- _Stated task_: Reproduce the material verbatim, from its first line up to and including the line containing "Click the Users".

- _Exercise materials_:
[START]
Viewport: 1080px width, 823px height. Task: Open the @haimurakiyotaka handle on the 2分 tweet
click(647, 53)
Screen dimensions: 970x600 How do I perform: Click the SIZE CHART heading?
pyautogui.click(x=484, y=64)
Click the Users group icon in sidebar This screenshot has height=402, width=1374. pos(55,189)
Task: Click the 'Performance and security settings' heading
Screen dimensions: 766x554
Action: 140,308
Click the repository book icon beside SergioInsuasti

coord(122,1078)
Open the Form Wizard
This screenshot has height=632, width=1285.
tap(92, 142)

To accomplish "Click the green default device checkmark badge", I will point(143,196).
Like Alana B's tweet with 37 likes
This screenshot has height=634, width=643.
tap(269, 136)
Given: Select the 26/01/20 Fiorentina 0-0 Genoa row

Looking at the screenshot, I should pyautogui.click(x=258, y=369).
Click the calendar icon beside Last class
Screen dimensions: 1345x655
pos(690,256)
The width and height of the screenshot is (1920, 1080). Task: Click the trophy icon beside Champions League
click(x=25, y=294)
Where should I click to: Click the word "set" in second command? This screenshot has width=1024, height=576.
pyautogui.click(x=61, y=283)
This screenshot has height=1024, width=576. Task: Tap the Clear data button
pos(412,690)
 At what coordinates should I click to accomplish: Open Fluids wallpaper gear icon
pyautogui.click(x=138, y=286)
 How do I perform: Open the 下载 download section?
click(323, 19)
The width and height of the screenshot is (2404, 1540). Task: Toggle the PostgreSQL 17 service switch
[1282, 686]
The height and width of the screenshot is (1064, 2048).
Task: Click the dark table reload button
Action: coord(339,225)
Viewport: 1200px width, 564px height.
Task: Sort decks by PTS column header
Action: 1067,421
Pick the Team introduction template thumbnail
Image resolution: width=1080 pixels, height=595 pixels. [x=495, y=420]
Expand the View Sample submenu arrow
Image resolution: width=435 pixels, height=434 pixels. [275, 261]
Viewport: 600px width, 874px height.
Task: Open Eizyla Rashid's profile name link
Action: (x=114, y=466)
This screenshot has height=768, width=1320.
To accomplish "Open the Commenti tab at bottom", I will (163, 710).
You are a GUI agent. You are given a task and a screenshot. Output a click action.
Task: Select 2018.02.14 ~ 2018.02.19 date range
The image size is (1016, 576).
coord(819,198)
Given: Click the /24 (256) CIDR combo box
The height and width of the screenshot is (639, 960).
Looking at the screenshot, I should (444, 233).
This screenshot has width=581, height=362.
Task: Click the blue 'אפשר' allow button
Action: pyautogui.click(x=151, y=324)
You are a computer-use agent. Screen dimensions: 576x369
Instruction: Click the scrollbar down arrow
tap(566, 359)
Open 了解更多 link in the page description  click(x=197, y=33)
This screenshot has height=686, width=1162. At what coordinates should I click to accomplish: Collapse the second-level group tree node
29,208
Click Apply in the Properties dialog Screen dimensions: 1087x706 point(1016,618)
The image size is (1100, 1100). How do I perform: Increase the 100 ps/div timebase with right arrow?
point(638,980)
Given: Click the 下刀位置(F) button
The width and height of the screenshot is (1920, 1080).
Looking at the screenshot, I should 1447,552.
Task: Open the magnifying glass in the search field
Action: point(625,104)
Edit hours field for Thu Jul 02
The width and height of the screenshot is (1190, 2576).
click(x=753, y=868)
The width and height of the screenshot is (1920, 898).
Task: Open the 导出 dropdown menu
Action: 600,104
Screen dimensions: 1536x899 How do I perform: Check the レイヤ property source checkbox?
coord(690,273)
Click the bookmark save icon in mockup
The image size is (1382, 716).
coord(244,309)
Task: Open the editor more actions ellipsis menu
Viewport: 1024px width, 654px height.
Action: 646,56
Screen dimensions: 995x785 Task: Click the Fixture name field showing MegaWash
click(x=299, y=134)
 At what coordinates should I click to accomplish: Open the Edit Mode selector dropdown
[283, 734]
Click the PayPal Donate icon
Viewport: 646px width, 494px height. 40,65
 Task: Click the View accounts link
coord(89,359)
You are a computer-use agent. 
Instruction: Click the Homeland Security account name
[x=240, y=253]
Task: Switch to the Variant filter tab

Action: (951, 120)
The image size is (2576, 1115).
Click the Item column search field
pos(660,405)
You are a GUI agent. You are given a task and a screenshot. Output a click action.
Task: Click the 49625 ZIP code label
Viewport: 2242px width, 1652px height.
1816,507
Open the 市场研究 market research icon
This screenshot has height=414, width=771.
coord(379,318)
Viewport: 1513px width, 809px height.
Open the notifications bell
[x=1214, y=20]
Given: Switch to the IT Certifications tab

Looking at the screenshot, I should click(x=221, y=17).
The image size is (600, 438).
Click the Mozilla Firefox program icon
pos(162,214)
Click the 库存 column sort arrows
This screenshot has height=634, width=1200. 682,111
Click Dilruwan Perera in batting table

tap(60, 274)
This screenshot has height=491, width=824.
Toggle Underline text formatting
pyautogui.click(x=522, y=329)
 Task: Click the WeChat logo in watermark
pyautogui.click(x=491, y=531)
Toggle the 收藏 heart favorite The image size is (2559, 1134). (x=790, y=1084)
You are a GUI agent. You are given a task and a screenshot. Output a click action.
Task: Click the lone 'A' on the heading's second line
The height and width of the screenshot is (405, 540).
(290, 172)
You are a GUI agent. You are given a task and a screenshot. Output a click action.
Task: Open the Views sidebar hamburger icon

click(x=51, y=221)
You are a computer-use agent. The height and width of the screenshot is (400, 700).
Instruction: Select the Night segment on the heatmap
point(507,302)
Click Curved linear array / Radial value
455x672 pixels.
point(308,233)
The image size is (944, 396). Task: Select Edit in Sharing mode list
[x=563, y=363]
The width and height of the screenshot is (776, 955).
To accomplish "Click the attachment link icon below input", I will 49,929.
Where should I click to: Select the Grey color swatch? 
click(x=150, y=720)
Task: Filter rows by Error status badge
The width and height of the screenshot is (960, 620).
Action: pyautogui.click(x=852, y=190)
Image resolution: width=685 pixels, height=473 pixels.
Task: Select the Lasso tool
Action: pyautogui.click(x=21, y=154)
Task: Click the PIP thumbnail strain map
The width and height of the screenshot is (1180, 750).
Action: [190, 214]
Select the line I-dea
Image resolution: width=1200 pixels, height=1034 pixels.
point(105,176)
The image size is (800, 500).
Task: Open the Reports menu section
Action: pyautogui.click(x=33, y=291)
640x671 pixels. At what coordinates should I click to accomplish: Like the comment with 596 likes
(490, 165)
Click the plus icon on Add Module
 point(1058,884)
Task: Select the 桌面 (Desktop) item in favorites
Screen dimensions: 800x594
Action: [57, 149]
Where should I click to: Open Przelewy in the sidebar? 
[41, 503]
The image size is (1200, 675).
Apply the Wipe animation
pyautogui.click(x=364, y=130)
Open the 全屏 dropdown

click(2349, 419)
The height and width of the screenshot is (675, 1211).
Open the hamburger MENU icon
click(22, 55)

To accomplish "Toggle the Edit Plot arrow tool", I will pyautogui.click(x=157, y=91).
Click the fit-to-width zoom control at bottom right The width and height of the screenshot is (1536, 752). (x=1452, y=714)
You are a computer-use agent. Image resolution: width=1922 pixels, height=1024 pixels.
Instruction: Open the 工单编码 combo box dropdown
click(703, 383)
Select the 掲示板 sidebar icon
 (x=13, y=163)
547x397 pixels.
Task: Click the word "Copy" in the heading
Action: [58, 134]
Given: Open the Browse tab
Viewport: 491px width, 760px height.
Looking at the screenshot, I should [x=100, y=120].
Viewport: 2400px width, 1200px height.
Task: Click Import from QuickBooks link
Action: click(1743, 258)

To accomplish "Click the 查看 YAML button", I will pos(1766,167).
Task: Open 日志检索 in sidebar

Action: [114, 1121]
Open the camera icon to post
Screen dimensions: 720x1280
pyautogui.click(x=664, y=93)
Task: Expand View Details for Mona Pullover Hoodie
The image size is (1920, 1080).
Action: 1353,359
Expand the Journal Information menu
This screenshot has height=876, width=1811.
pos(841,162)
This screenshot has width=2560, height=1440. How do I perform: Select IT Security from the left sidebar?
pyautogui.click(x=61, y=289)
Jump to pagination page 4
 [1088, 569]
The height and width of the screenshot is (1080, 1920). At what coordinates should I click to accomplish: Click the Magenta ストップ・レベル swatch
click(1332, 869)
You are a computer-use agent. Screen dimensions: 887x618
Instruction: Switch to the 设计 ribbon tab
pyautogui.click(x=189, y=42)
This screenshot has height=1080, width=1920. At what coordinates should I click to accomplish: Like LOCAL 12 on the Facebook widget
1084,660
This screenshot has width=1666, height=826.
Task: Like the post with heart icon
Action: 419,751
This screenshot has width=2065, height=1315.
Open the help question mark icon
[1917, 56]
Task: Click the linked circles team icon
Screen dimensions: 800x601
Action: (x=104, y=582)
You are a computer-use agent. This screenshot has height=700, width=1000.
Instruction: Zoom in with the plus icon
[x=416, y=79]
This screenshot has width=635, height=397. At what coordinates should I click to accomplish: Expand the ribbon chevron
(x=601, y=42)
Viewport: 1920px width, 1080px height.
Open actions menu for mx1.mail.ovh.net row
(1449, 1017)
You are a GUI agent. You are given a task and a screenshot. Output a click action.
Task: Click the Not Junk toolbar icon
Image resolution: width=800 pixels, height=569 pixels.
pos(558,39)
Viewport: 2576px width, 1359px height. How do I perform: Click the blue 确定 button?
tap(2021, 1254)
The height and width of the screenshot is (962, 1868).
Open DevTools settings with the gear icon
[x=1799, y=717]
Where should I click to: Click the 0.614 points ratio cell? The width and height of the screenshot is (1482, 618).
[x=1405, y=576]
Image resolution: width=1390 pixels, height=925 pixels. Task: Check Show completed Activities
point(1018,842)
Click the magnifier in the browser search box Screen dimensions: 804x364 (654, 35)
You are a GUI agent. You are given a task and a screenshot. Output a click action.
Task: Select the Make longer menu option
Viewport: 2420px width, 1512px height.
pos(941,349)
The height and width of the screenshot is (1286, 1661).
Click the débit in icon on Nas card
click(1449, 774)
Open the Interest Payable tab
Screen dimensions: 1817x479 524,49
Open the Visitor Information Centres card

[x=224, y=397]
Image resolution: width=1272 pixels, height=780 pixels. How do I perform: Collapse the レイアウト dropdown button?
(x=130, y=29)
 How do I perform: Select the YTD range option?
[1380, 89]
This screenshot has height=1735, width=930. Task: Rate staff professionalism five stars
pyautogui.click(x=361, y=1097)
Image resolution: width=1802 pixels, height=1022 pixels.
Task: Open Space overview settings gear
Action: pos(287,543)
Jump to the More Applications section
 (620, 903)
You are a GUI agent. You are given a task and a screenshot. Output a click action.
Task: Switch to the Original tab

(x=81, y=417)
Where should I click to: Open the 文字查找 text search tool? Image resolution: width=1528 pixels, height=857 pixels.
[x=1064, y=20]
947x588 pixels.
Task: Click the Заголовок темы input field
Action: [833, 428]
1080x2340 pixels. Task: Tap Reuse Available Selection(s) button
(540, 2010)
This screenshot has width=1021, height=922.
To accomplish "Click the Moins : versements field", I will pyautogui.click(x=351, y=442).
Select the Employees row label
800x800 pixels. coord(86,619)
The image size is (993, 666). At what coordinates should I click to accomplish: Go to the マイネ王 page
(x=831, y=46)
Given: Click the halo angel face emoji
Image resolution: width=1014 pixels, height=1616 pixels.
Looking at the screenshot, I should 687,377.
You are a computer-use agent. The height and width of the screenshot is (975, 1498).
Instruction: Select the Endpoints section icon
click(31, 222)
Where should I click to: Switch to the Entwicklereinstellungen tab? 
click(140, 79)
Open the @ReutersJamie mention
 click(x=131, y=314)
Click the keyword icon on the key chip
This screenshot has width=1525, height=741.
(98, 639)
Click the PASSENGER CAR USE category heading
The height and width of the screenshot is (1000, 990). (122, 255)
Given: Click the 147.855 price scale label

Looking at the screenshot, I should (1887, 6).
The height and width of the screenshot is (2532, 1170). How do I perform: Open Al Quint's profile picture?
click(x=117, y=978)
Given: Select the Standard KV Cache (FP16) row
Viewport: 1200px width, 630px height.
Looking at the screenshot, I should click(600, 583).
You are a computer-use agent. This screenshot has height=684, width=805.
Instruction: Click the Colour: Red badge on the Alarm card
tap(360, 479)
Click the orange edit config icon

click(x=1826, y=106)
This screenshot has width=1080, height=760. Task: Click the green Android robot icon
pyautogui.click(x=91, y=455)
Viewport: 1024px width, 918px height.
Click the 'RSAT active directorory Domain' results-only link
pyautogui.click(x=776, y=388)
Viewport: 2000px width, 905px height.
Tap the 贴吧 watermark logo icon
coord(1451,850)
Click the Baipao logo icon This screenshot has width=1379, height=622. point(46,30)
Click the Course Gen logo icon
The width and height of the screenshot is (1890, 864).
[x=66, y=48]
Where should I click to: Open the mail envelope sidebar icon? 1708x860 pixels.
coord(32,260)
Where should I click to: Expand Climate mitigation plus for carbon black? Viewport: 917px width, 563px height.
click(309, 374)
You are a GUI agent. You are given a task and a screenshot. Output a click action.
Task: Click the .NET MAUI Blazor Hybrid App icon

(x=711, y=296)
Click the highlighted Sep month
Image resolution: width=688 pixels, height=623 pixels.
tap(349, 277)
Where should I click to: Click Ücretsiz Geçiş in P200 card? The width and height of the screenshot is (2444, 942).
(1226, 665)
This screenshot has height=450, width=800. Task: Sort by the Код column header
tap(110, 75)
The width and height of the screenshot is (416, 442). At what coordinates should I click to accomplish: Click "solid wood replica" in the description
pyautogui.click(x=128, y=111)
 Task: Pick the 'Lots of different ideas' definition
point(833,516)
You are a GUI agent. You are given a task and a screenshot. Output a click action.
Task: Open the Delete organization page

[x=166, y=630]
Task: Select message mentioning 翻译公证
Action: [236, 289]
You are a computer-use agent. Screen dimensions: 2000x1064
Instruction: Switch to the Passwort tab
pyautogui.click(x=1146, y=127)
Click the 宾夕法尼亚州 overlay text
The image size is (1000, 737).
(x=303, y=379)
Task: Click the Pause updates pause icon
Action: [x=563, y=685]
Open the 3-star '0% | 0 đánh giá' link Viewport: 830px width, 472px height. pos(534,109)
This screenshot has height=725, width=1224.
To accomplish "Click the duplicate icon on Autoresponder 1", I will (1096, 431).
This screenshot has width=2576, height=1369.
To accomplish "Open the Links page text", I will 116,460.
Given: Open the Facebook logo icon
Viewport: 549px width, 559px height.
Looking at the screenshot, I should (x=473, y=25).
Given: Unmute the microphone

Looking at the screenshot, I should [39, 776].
[END]
- _The result_:
Viewport: 1080px width, 823px height. Task: Open the @haimurakiyotaka handle on the 2分 tweet
click(647, 53)
Screen dimensions: 970x600 How do I perform: Click the SIZE CHART heading?
pyautogui.click(x=484, y=64)
Click the Users group icon in sidebar This screenshot has height=402, width=1374. pos(55,189)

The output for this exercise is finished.